The particles in a cylindrical container have velocities randomly distributed in 3 dimensions. The container contains 28 * 10^6 particles, each of mass 6.185741E-08 Kg. Assume that the particles always have a uniform velocity of 100.6 m/s. The particles collide with a wall which is one of the parallel walls of a rectangular 'box', separated by 79 meters from its counterpart. What is the average force exerted on this wall?
When velocities are distributed randomly in 3 dimensions, the average force will be 1/3 of the force that would result if the velocities were all perpendicular to the wall.
First, then, assume that all velocities are 100.6 m/s, directed perpendicular to the wall. We find the change in momentum during the time required for all particles to make a collision, and the time required.

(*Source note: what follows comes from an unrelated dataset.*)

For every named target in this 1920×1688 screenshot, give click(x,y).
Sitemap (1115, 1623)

- 2( 79 meters)/( 100.6 m/s) = 1.570577 s.
- vel change at collision: 2( 100.6 m/s) = 201.2 m/s;
- total mass of all particles: 28 * 10^6 ( 6.185741E-08 kg) = 1.732008 kg,
- total momentum change: ( 201.2 m/s)( 1.732008 kg) = 348.4799 kg m/s.
- ave force = ave rate of momentum change = ( 348.4799 kg m/s)/( 1.570577 sec) = 221.8802 `kgm/s^2 = 221.8802 Newtons.

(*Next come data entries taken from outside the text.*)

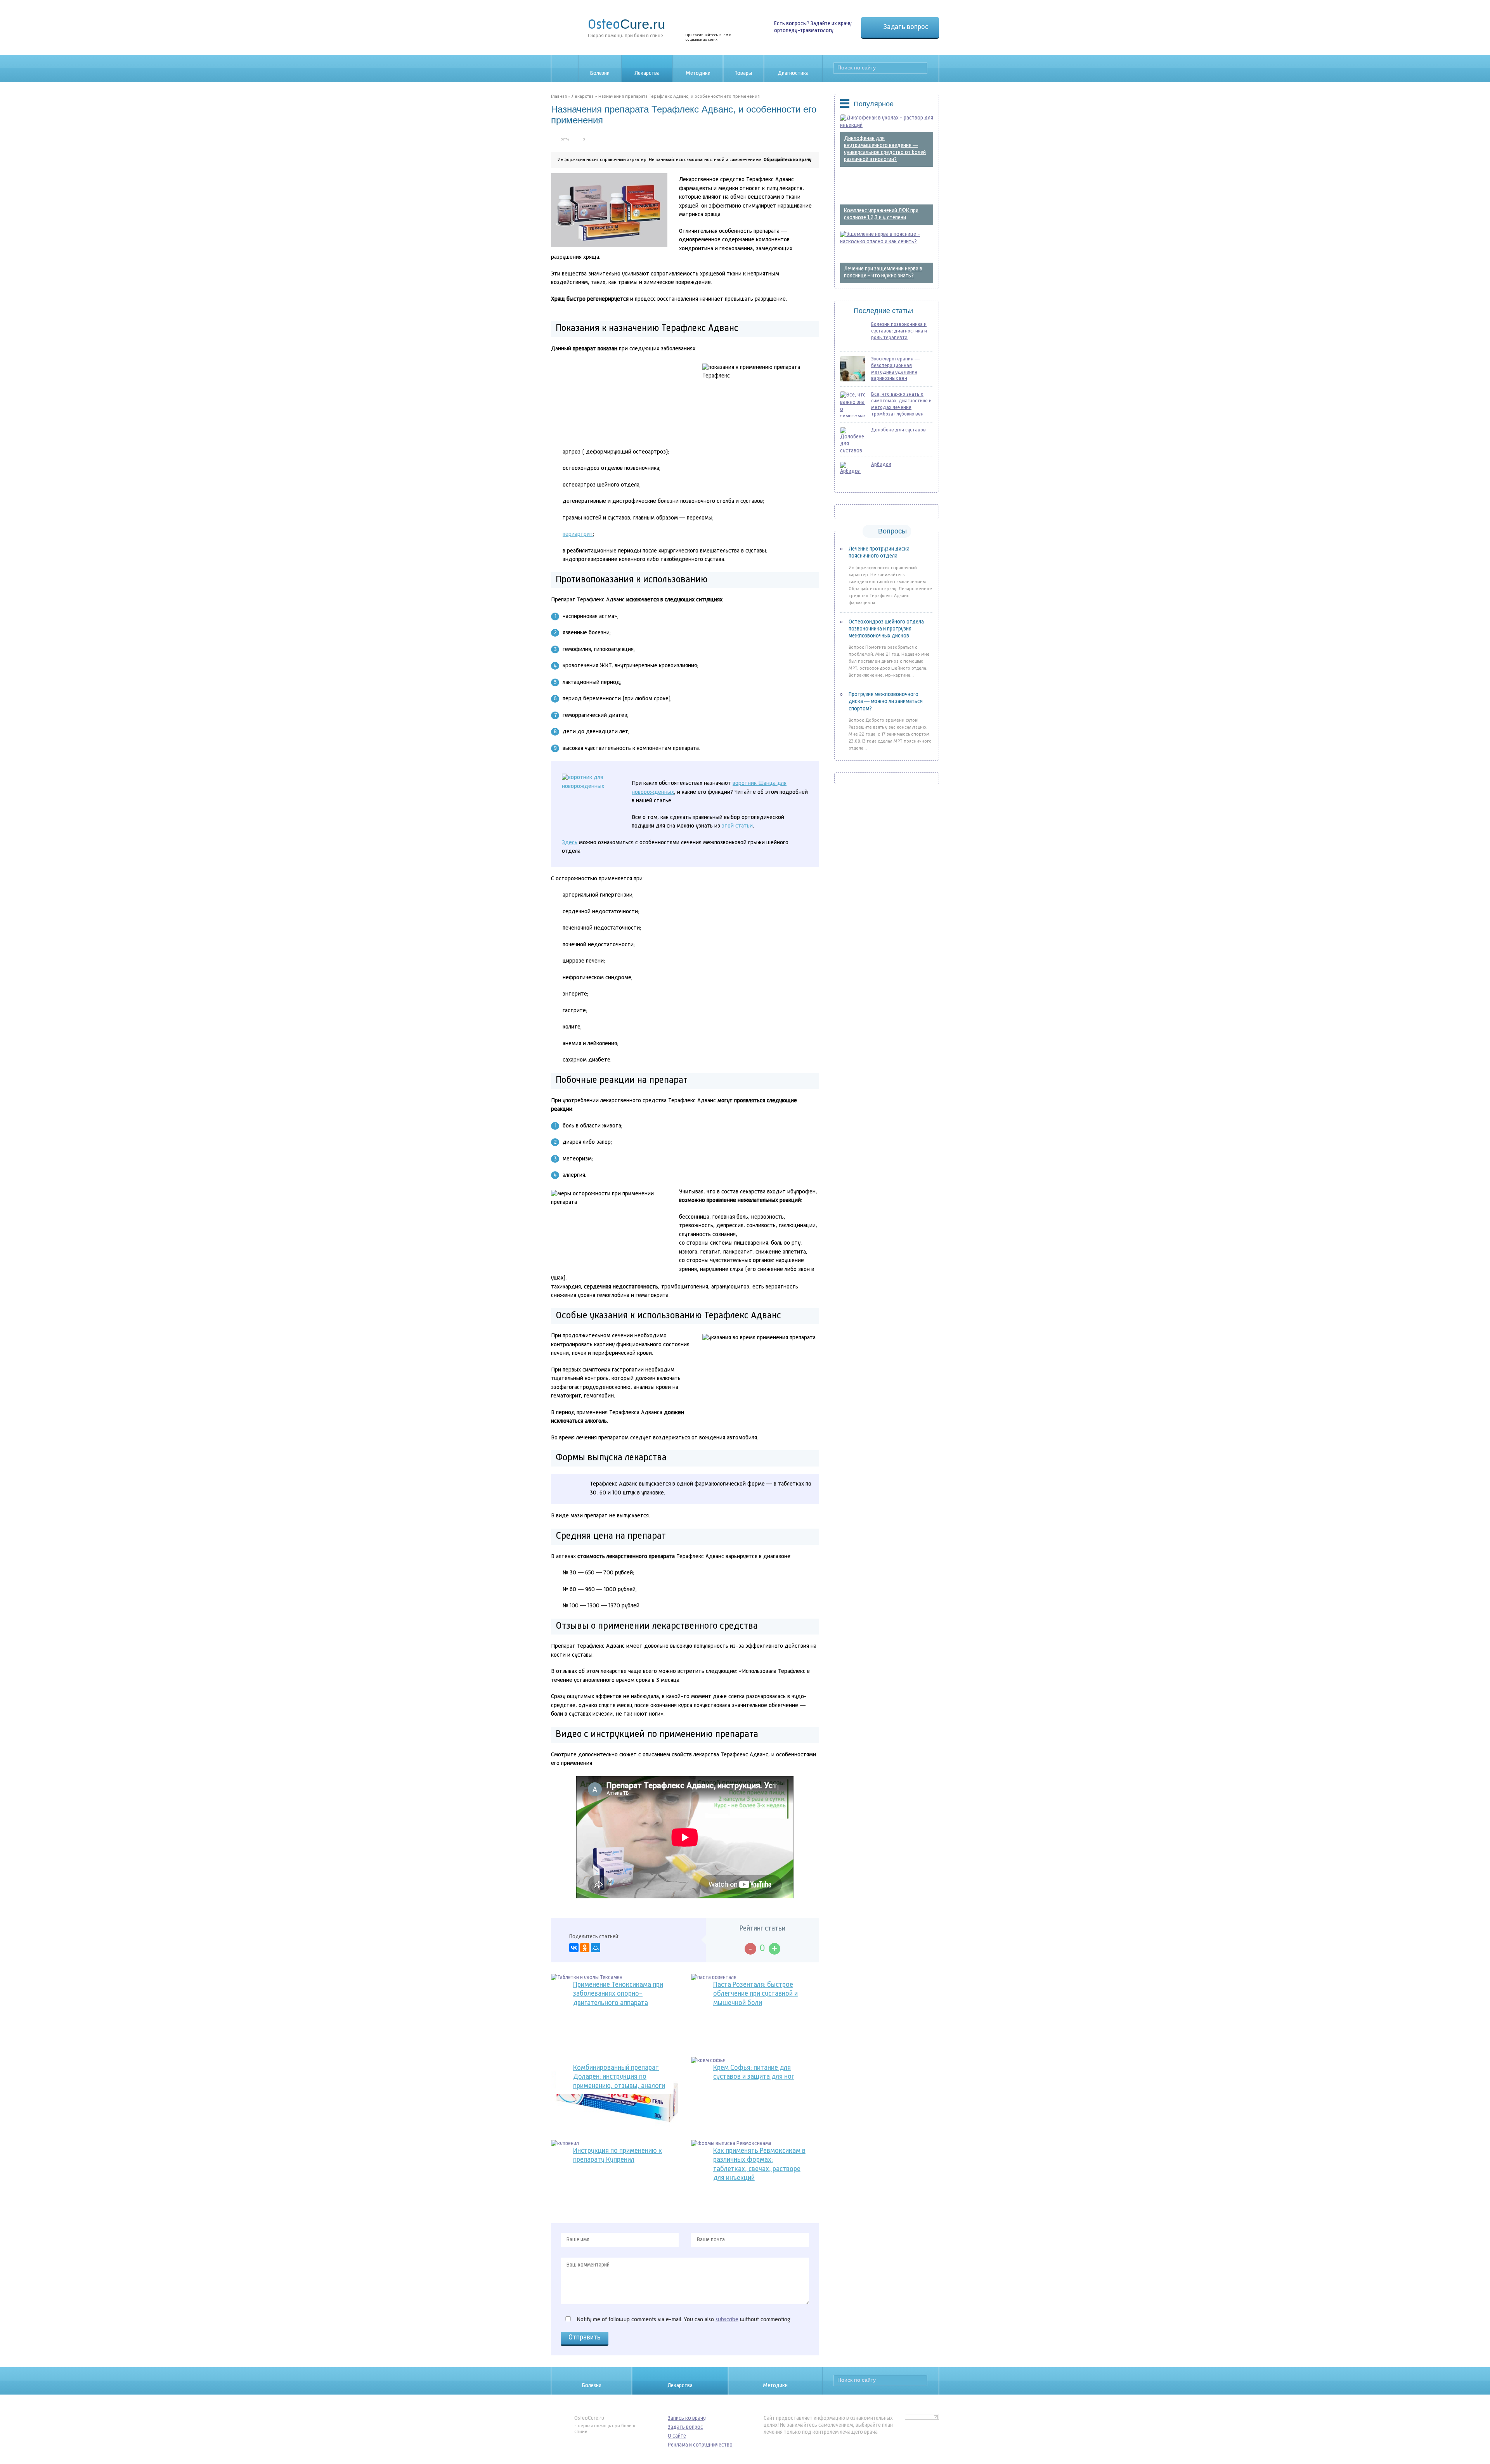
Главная (559, 96)
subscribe (727, 2320)
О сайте (677, 2436)
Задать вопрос (906, 27)
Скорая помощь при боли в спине (626, 27)
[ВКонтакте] (574, 1947)
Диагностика (793, 73)
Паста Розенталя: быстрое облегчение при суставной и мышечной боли (755, 1994)
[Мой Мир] (595, 1947)
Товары (743, 73)
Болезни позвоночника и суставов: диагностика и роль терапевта (899, 331)
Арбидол (881, 464)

- actual force: 73.96008 Newtons.
It turns out that if velocities are randomly distributed among the three mutually perpendicular directions in space, the average force exerted on any surface is 1/3 of the force that would result if the velocity was always perpendicular to the surface. For the given situation, if the velocity was directed perpendicular to the wall, then all of the particles would collide with that wall in the time required to make a round trip to the opposite wall and back.
If N such particles, each of mass m, move at velocity v between walls separated by a distance L, then the round trip will cover distance 2 L and will require time `dt = 2 L / v.
The momentum change associated with each particle has magnitude m `dv = 2 m v (see preceding problem) and the total momentum change for all N particles is N ( 2 m v) = 2 N m v.
The average force is therefore
"average force = momentum change/time interval = 2 N m v / `dt = 2 N m v / (2 L / v) = N m v^2 / L.